For a complete list of available options, please see the `opts.lua` file or run `th main.lua --help` in the command line.

## Data loading benchmark comparison

For most datasets, loading the necessary metadata (filenames, labels, etc.) from disk should carry a very small, almost  insignificant overhead compared to loading metadata from memory.

To showcase this, some scripts under `benchmark/` for the ImageNet ILSVRC2012 and Cifar10 datasets are available for benchmarking this. Here it is used the average time for 1000 data fetches with `batchsize=128` and `nThreads=4`.

The `train` scores use more data augmentation preprocessing compared to the `test` scores which uses less data augmentation techniques.

Dataset | train | test

--- | --- | ---

Cifar10 *(disk)* | 0.01509s | 0.00953s

Cifar10 *(ram)* | **0.00772s**  | **0.00557s**

ILSVRC2012 *(disk)* | 0.34635 | **0.35729**

ILSVRC2012 *(ram)* | **0.34553** | 0.36107

> Note: This tests were done using a 6-core Intel(R) Core(TM) i7-4790K CPU @ 4.00GHz, 32GB ram, 2TB SSHD and Ubuntu 14.04. Note that the overhead is very small when using datasets with bigger images like the Imagenet, meaning that the overhead can be hidden by using enough cores or a faster disk.

## Code Description

- `main.lua` (~250 lines) - Script using torchnet's api for training and testing a network over ImageNet.

- `utils.lua` (~125 lines) - Multi-gpu functions for loading/storing/setting a model.

- `transforms.lua` (~500 lines) - Data augmentation functions, mostly derived from [here](https://github.com/facebook/fb.resnet.torch/blob/master/datasets/transforms.lua) and [here](https://github.com/NVIDIA/DIGITS/pull/777).

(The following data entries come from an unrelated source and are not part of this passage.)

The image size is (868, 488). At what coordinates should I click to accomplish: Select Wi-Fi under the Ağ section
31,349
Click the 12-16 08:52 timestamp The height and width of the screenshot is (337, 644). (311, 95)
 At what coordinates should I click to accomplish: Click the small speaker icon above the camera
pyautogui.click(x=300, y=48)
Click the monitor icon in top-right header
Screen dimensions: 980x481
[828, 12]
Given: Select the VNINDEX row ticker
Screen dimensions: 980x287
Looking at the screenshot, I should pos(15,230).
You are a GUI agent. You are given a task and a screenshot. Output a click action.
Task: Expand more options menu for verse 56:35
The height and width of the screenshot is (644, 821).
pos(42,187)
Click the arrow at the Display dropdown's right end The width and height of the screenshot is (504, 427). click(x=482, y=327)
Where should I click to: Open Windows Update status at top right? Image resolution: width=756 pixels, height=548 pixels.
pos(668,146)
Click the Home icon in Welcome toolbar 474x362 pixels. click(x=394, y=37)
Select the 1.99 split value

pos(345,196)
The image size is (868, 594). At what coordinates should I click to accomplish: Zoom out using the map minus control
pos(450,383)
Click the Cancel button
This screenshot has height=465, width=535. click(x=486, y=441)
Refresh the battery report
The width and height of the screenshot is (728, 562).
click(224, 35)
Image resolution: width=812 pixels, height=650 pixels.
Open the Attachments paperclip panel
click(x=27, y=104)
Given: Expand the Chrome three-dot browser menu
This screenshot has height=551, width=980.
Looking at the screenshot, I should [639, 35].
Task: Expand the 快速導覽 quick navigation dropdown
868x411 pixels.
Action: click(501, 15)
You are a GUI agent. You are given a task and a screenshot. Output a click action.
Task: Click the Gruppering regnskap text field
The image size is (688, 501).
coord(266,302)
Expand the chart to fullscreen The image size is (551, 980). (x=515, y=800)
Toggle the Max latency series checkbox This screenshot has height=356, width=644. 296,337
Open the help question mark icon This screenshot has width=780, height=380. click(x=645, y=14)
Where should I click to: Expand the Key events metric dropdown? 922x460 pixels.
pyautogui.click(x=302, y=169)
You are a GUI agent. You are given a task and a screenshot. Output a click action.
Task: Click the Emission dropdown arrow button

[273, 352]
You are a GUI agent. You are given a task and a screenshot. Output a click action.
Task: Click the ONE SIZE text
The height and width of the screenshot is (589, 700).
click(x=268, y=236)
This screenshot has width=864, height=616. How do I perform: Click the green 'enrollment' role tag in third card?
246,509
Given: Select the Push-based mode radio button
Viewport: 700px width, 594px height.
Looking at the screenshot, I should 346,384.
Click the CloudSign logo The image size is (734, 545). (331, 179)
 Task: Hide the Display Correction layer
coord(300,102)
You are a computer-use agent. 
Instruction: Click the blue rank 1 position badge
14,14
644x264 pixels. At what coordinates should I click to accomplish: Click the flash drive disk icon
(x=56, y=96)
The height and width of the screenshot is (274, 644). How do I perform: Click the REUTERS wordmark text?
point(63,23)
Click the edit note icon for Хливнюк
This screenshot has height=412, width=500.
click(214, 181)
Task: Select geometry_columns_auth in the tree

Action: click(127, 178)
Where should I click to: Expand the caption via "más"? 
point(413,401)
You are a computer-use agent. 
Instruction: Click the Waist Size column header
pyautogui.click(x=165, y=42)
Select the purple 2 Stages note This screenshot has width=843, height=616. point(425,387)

- `configs.lua` (~200 lines) - Setup configurations (options, model, logger, etc.)

- `statistics.lua` (~100 lines) - Computes the dataset's mean/std statistics for 10000 samples and stores it to `./cache` dir.

- `model.lua` (~40 lines) - Creates/Loads a model from training/testing.

- `data.lua` (~110 lines) - Contains the methods to featch/load data of the available datasets.

## License

MIT license (see the LICENSE file)

## Disclamer

This code has been inpired on torchnet's [mnist training example](https://github.com/torchnet/torchnet/blob/master/example/mnist.lua), soumith's [multi-gpu ImageNet training code](https://github.com/soumith/imagenet-multiGPU.torch) and @karandwivedi42 [multigpu-torchnet](https://github.com/karandwivedi42/imagenet-multiGPU.torchnet).